Winter  2002
Volume 6 Number 2


She Won Our Hearts

What a lovely article on Dr. Piper End Things, summer/fall 2001)! Reading it brought back many wonderful memories to us. Morton ('52B) and I lived in the upstairs apartment at 58 Mercer Street during 1950-1952. We didn't know the first Elizabeth, but the second Elizabeth was a wonderful person and a joyful addition to Dr. Piper's life.

Upon his return from sabbatical in Germany, he shared with us news of his marriage to Elizabeth and asked us to pray on a certain night when she was to "escape" from Germany via Hamburg. That night came and we could feel the excitement and hope that permeated the home, and then, when Dr. Piper got the news she was on her way to him, his whole demeanor evidenced his joy along with ours.

When she was finally here in the USA, he was, in his own reserved way, ecstatic. Elizabeth quickly won her way into our lives and hearts as she brought her happy spirit not only to him but also to us who had the privilege of knowing Otto and Elizabeth Piper. Thank you for sharing this article with readers of inSpire.

Peggy Taylor
Manchester Court,

Psalms of Solomon

Thank you very much for sending me a copy of the summer/fall 2001 issue of inSpire that contains the fine article on the Psalms of Solomon materials that I was pleased to prepare for the Seminary Libraries. The article is well written and, more importantly, an accurate description of the archival materials and the group that composed the documents originally-some 2,100 years ago.

Robert B. Wright
Philadelphia, Pennsylvania

Where's Ryerson?

I was pleased to read the series of articles regarding the Seminary's Asian connections [summer/fall 2001]. These relationships are an important part of the life at PTS and have had a significant impact on worldwide Christianity.

But I was gravely disappointed to read not a single word about Charles Ryerson, the Elmer K. and Ethel R. Timby Professor of the History of Religions Emeritus. As a specialist in Tamil faith and culture, Dr. Ryerson introduced a long generation of seminarians to the Hindu and Buddhist faith traditions, as well as to sociological tools for the study of religion. No less significantly, he arranged for dozens of us to study at Indian seminaries and helped to recruit Indian students to study at Princeton.

Even in retirement, Dr. Ryerson continues to enrich PTS academic life.
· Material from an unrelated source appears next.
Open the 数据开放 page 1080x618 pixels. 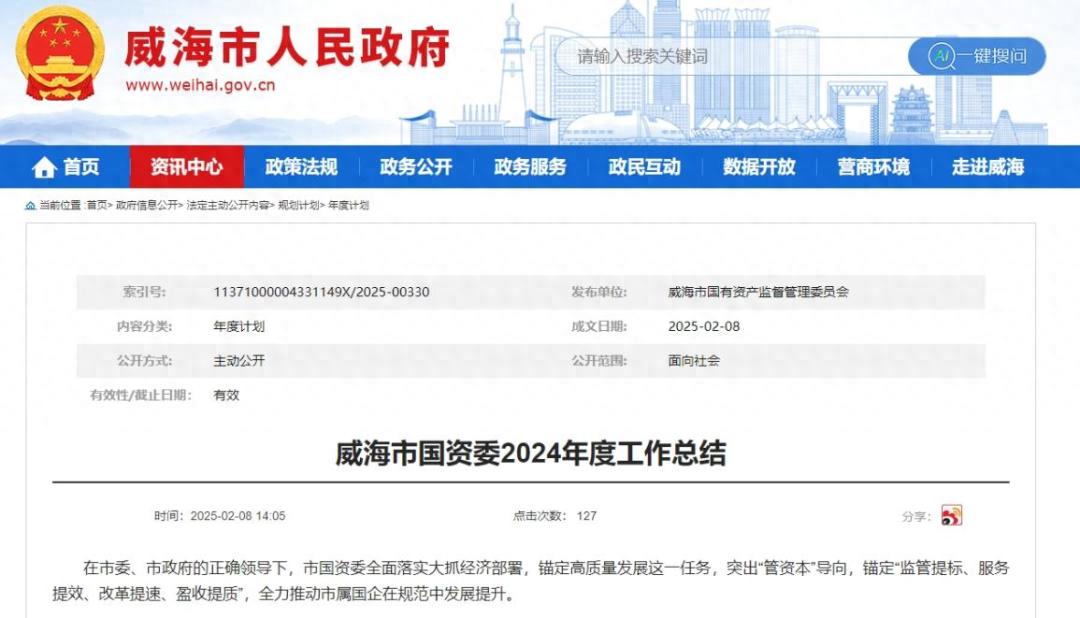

Indeed, during the past summer-presumably as the articles on Asia were being typeset-he was busily supervising foreign study for a new group of students.
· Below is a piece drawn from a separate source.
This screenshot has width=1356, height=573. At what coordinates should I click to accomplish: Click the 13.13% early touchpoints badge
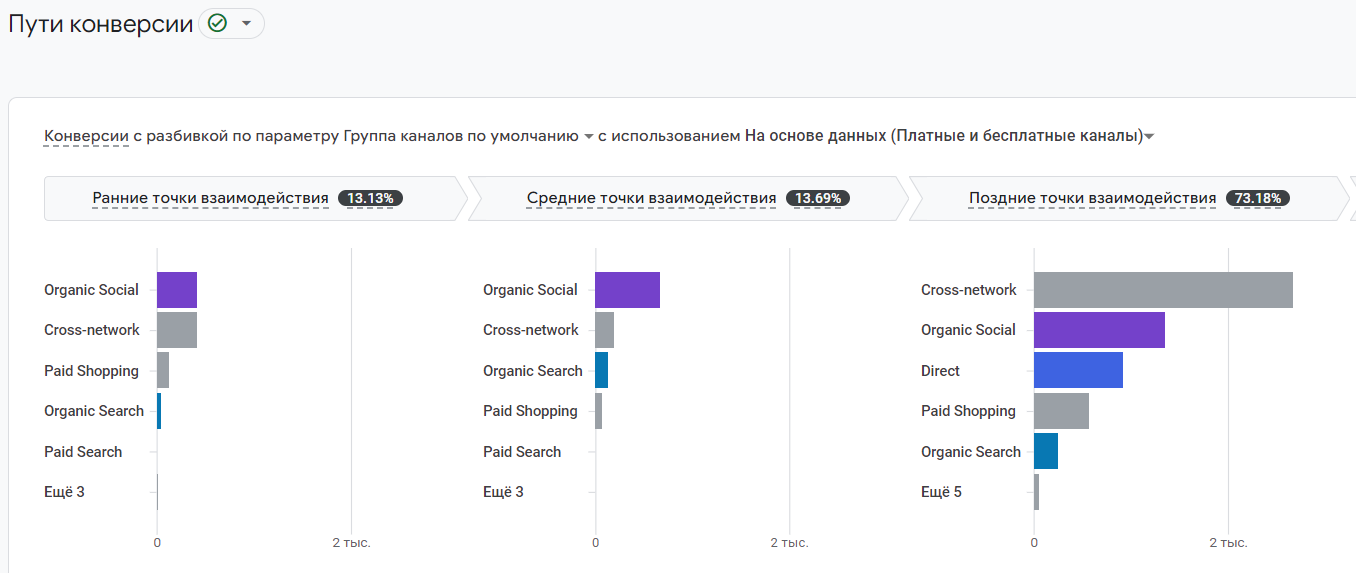pyautogui.click(x=370, y=198)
My own ministry in the multicultural environment of New York City has been profoundly enhanced by what I learned from Dr. Ryerson. Surely I am only one among many. I hope that inSpire will consider printing a detailed profile of this remarkable educator.

Michael Church ('94B)
New York

Editor's Note

We appreciate your concern about the importance of Professor Charles Ryerson to Princeton Seminary, particularly as a specialist in the Hindu and Buddhist faith traditions, and concur about his valuable contributions to the Seminary. We did not include him partly because we could not include everybody and largely because a profile of him ("Close Encounters of an Indian Kind") appeared in the summer/fall 1999 issue of inSpire. Professor Ryerson's past and continuing work on behalf of Princeton Seminary (importantly, though not solely, as a bridge builder between PTS and India) is indeed greatly appreciated.

Encouragement for Jugglers

I just read the spring 2001 issue of inSpire and greatly appreciated the wonderful section on parenting and ministry. Thank you for putting together such an honest and hope-filled compilation of articles. As a parent of young children, I found many words of wisdom and encouragement. I appreciated that the parents' articles were honest about the struggles of juggling work and parenting rather than the typical profiles of "supermoms" who do it all with ease. Thanks!

Amy Vaughn ('93B)
Mankato, Minnesota

From the Philippines with Love

PTS has a long and illustrious history of teaching and inspiring theological scholars from all over the world, as well as training future missionaries to inspire and be inspired by Christianity all over the world. The fruit of this bi-forked endeavor can be found at Union Theological Seminary (UTS) in the Philippines.

When my husband, Paul Matheny ('82B), and I arrived at UTS last March with the privilege of teaching theology (Paul) and Old Testament (Mary), we found quite a cadre of faculty who are connected with Princeton. Dr. Oscar Suarez ('86D) is both the distinguished president of Philippine Christian University, the umbrella institution under which UTS finds her home, and a professor of preaching at UTS. Bishop Daniel Arichea was a visiting scholar at PTS in 1981 and lived with his wife, Ruth, in the missionary housing on Alexander Street. Paul, Kim Crutchfield ('86B), and I make up the balance of the PTS connection.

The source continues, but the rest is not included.